Given request:
Could you render the stretch of records from the line containing "I will pos(41,186)." through the line containing "The image size is (555, 312). [x=78, y=73]" as a two-column CSV with columns instruction and location, one row per record, each field quoted and with line breaks turned into spaces?

Listing:
^^^^

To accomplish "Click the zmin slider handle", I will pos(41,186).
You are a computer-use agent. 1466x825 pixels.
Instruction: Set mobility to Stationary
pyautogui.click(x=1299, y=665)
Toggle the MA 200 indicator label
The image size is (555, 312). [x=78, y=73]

^^^^

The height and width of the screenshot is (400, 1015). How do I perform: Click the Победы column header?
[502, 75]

^^^^

Reply to the exercise:
instruction,location
"To accomplish ""Click the zmin slider handle"",","I will pos(41,186)."
"You are a computer-use agent. 1466x825 pixels. Instruction: Set mobility to Stationary","pyautogui.click(x=1299, y=665)"
"Toggle the MA 200 indicator label","The image size is (555, 312). [x=78, y=73]"